Start of Block

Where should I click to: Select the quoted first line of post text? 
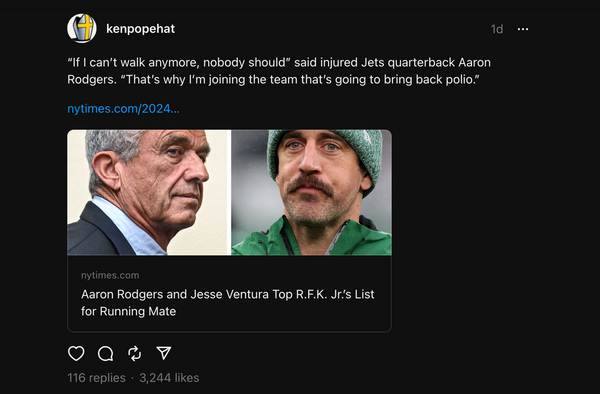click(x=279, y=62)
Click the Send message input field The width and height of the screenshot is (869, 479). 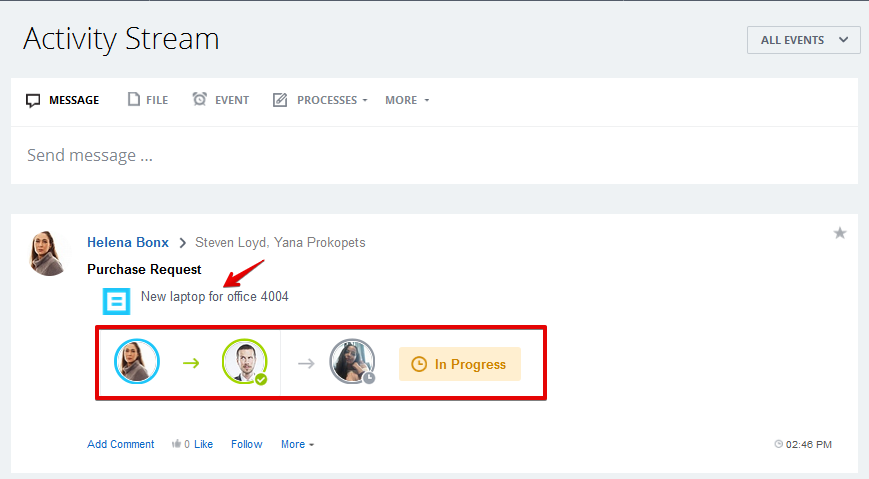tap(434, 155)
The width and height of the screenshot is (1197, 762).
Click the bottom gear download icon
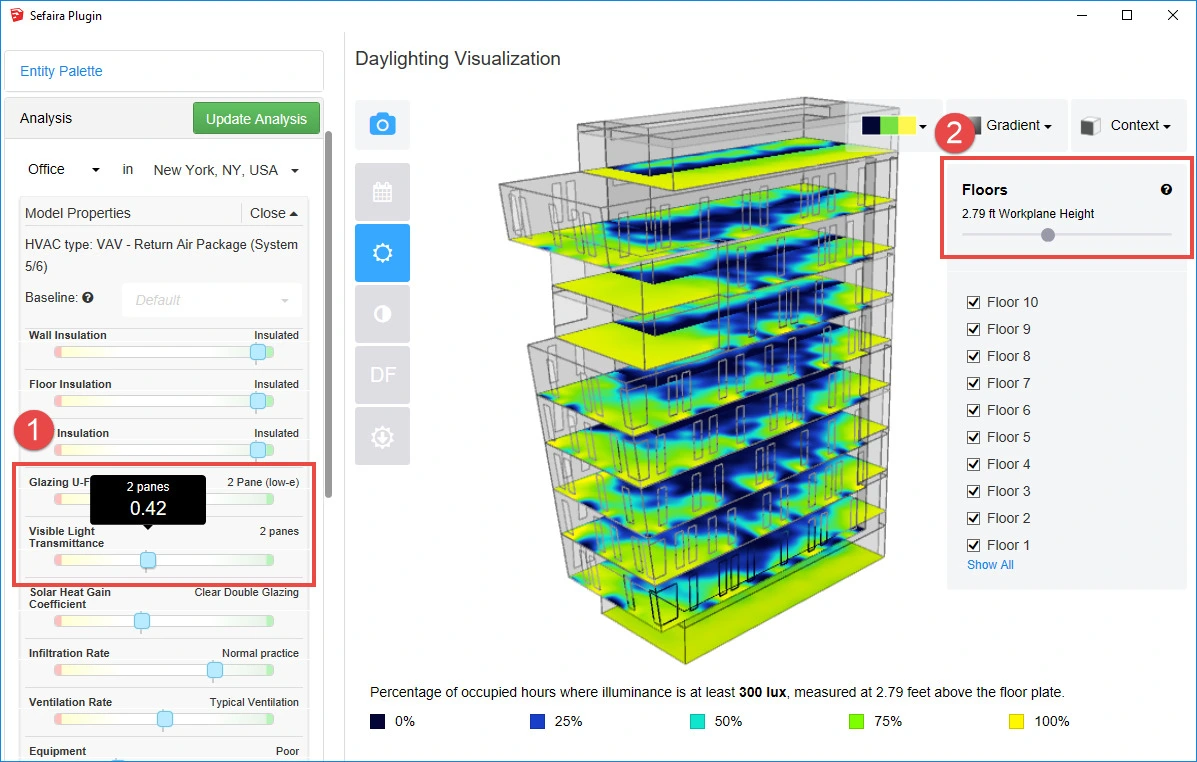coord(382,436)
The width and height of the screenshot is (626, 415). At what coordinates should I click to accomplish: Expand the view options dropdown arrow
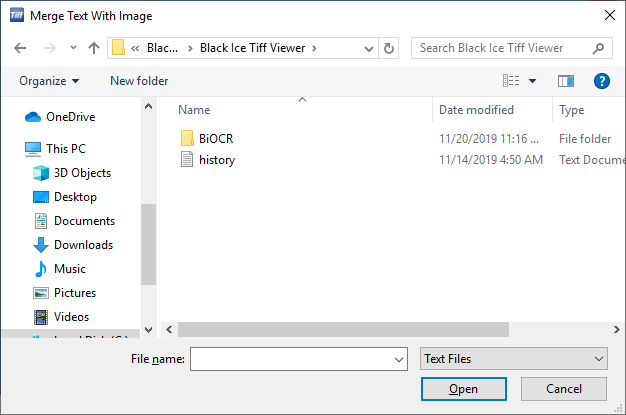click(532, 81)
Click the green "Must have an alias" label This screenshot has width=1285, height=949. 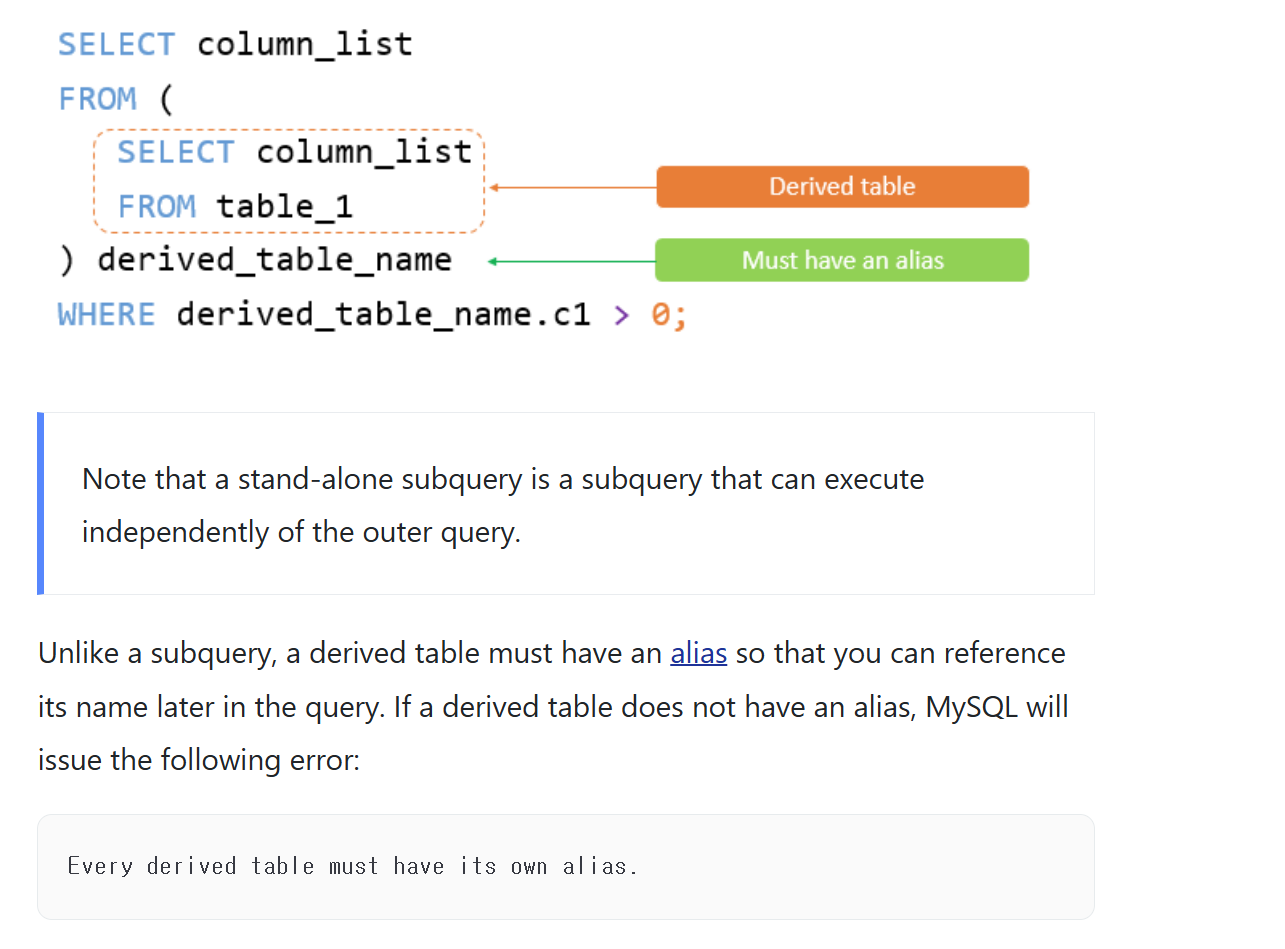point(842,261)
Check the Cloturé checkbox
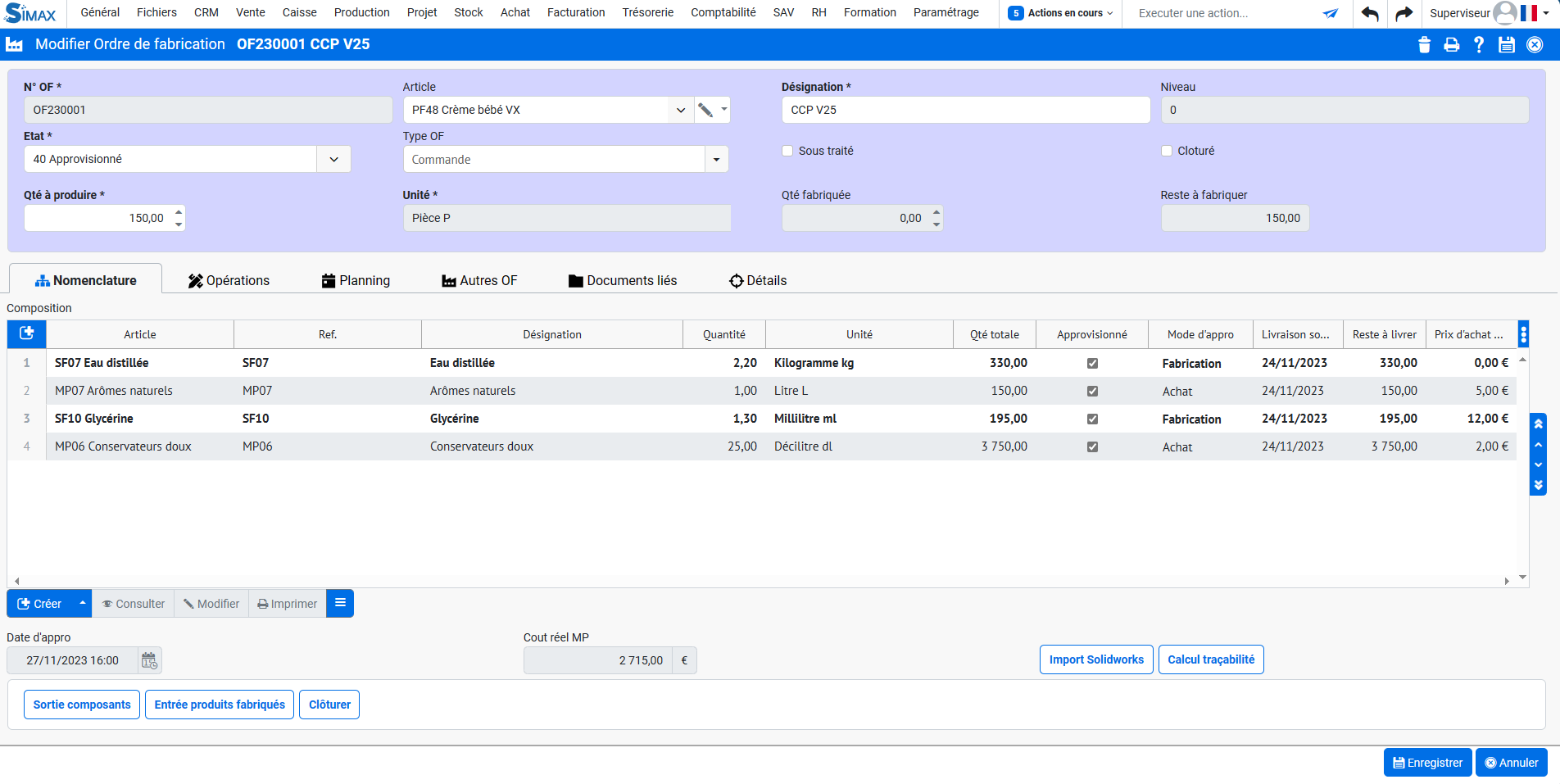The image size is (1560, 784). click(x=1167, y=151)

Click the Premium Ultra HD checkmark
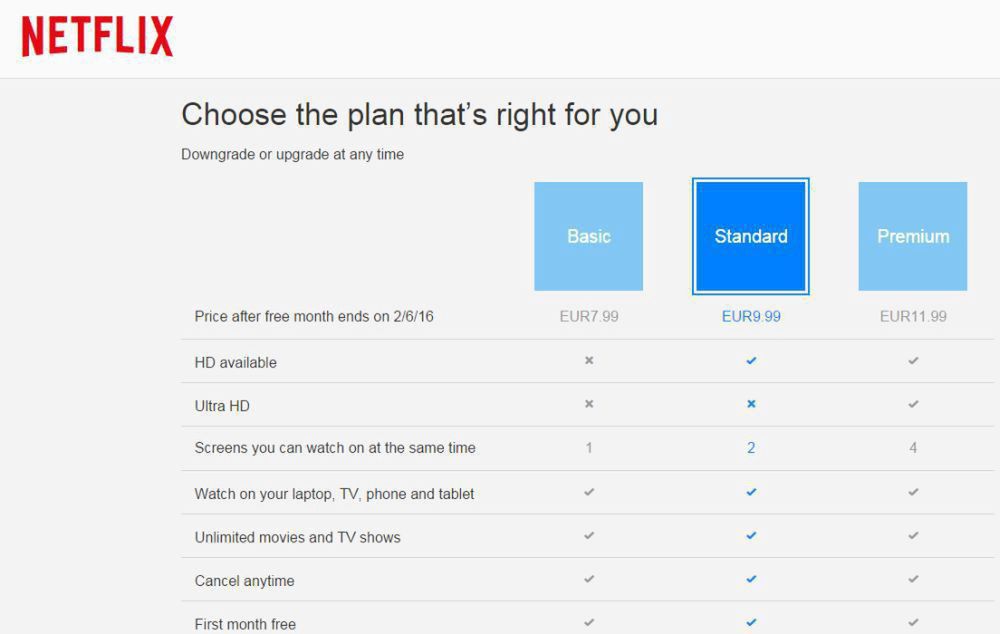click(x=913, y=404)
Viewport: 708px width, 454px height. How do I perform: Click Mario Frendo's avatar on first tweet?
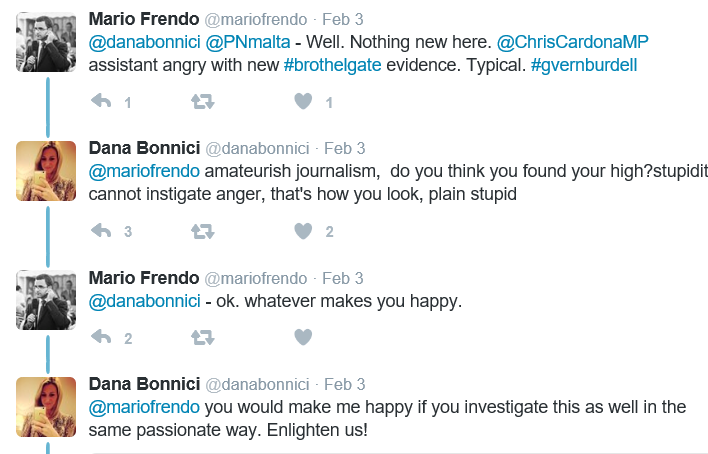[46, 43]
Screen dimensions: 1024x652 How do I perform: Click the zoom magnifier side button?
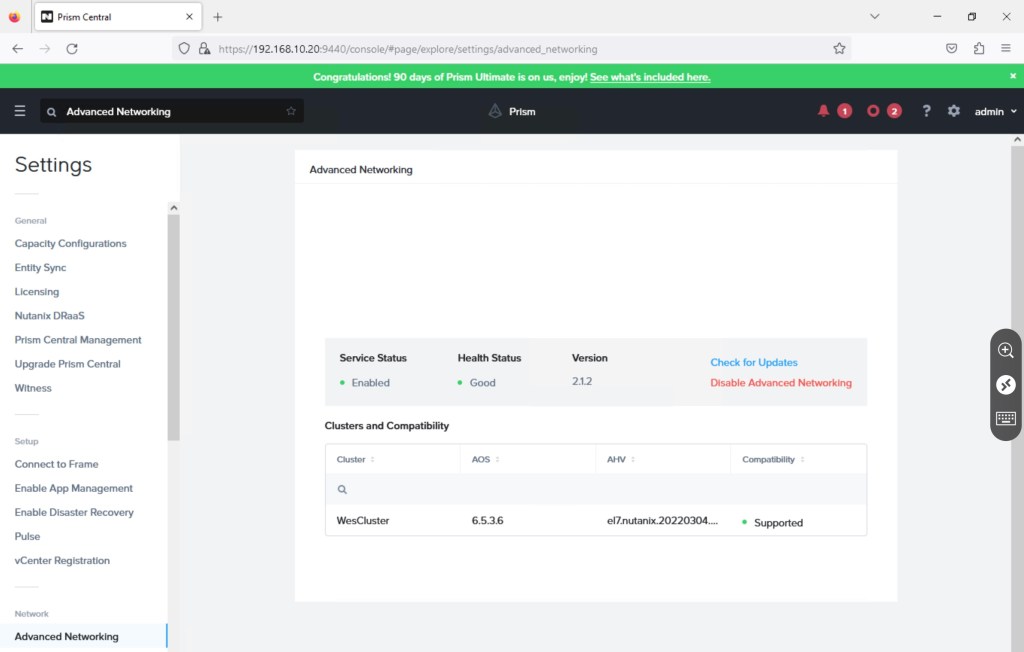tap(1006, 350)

End of Block

Exercise:
An exact restatement of the lines from the one holding "Screen dimensions: 1024x652" through the end of the entries, both ends included, is the whole answer. Pictures stay out.

Solution:
Screen dimensions: 1024x652 How do I perform: Click the zoom magnifier side button?
tap(1006, 350)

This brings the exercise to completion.